The ECB was modeled after the German Bundesbank in that the central bank goal is to follow a rule that only targets inflation. However, there are many who are now trying to alter central bank rules so that they can help aid countries such as Greece, Ireland, Portugal, Spain and Italy. The ECB has been conducting bond purchases in recent months aimed at helping these ailing countries, but the purchases have been sterilized through facilities which drain liquidity from the system. Bond purchases in the euro-area have been sterilized unlike in the U.S. where bond purchases have been conducted and expanded the Fed’s balance sheet.
The danger of stopping sterilization is the German’s fear of runaway inflation. However the alternative might be very costly as well. If the ECB does not do additional intervention, there is a looming threat that the euro might fall apart.
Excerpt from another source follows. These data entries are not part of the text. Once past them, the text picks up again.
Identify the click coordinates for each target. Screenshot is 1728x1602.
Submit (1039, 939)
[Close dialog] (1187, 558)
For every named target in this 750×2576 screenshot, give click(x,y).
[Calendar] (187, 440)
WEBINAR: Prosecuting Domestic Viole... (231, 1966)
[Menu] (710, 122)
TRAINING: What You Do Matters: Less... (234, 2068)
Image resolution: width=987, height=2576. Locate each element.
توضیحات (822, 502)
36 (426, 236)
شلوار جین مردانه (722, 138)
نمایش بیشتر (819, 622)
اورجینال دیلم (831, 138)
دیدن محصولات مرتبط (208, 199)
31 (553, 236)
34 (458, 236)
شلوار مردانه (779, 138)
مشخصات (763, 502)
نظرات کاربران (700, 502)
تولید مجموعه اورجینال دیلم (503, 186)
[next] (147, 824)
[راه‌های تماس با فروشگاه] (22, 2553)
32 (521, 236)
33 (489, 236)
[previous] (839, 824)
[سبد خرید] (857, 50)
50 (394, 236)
There is no plan in place for any country to leave the euro, and a disorderly unwinding might lead to widespread bank runs as either all the rich or poor countries abandon the common currency. The ECB has been running a stabilization fund that is hoped to help keep the euro from collapsing, but there are fears that the fund is not large or stable enough to actually help in the medium to long run.
Questions you might answer:
- Do you believe the ECB should stick to its strict goal of inflation targeting, or should they also consider trying to reach full employment across the euro zone.
- Should we just allow the euro to collapse? If these countries put themselves in this situation, what reason can you think of for either bailing them out or not? Are they solely to blame for the overspending on real estate and government programs? Or do surplus countries like Germany share the blame? Does the possibility of forcing debtor countries to work and repay their debts in the long run have any potential consequences?
- What problems might arise if the ECB dropped their strict inflation target? Are we guaranteed to experience runaway inflation?